Windows 8 – The Dr Jekyll and Mr Hyde of Operating Systems



I recently read an article at FastCompany. It broke the ice for me in a way. I am really intrigued as to why this new iteration to an age old operating system from Redmond has turned out to be a complete dud. It’s a case study, much like the Korean Plastic Giant is for me. The only difference being that in spite of selling completely trashy cheap plastic phones in the name of affordable handsets, they have become world leaders.
Back to Windows, here’s my take on the OS…

Playing Dr Jekyll and Mr Hyde

Everyday scenario: My Windows 8 PC boots up in Metro UI. I want to check some file stored on my HDD, switch to Windows UI. Need to see the XBOX Gaming app to check if the game downloaded, go to Metro UI. What about my System Updates? Switch back to Windows UI. Need to check some appointments in the calendar app, go back to Metro UI. Where’s my music? Go back to Windows UI….on and on…
In almost 5 minutes, I switch from Metro UI to the “normal” Windows desktop UI at least 20 times. Back and forth. Back and forth.

Undoubtedly this is the only OS that suffers from a split personality disorder. Look at the omnipresent Linux (in particularly any form, Android or Jolla), or Apple’s OS X, or heck even the newly born Google Chrome OS…they all have one, JUST ONE UI.

Then the fundamental question is, why two UIs in one OS? Does that enhance my user experience? No. Does it ease my daily activities? No. Does it make me angry and confuse the hell out of me. YES!
If Microsoft wanted to really “upgrade” their OS, they should have stuck to the “normal” desktop Windows UI, and made finer performance enhancements instead of “adding” another skin on top of the familiar desktop OS.
They could have made the OS backward compatible, that is, to make it run on older hardware. They could have added the finer elements of social networking from Mac OS and their very own Windows Phone. In short, they could and should have simplified the user experience, instead of making turning it into one mess of an OS.

Introducing, Metro Modern UI

When Microsoft showed the world that a phone OS doesn’t need to look like iPhone’s iOS, I was floored. Initially called Metro UI, it was one super-fast operating system that even looked good. Then ‘Metro’ ran into some legal trouble and was quickly and aptly named Modern UI. Sure it’s snappy and cleaner compared to that the age old clunky desktop. Information is available at a glance, gestures ease user experience, and the added advantage? It looks great!
But the transition from traditional desktop UI to this new Modern UI is incomplete. More than half the tasks still require me to look away from this new interface. So what’s the point in having something I can’t use?

Face-lift or face-palm?

No one knows what Microsoft was thinking when it jumped, money tightly clenched in fists, for this ‘one-size-fits-all’ approach. I guess they wanted to offer a seamless experience throughout all their products, phones, tablets and desktops. But here’s the real question, was it necessary? Would someone NOT buy a PC because it looks and works different from their phone’s OS? Hell no! Some people might not even have a smart phone to match it with their desktop at all!

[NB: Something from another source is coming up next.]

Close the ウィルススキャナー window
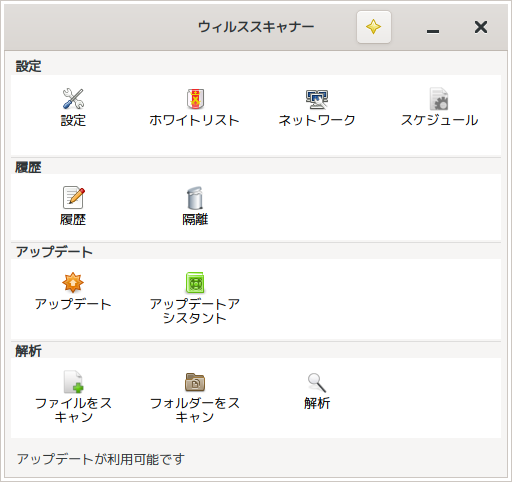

This feat has proved to be far more expensive than Microsoft’s estimate.

To begin with, there is the R&D cost. I ran into a cul-de-sac trying to dig out the precise number. But let’s assume it wasn’t anything less than a few millions. Next, the desktop sales “plummeted” by 14% this year, Microsoft being partially responsible.

And then there’s the $900 million debacle from the Surface tablet sales that was the real eye opener for the Redmond giant. As if early reports of people not taking well to your new OS weren’t enough, Microsoft happily went ahead and pumped in more money in developing the Surface tablet. Only when people showed absolutely no love to the new tablet, Microsoft realised it was on the wrong road all this while. But the loss wasn’t just in cash. Microsoft also lost an evangelist, a loyal friend and CEO of the last 13 years as a dominos effect, Steve Ballmer.

Days of the future past

At the core of all this is an operating system that people are so clearly averse to. So when the numbers dwindled and the scenario looked bleak, Microsoft brought back the Start button with the 8.1 update. And now there are rumours that Windows 9 will do away with the Modern UI altogether (on phones at least). Of course there is no way to confirm this, but if it turns out to be true, Microsoft is going to be the butt of all Tech-jokes in no time.
But it will also teach them a lesson they won’t forget. In this rapidly developing imperfect world, people are looking for perfection. Not demented offsprings suffering from multiple personality disorders. And now doing away with it only shows that the ‘Dr Jekyll and Mr Hyde’ approach was a mistake.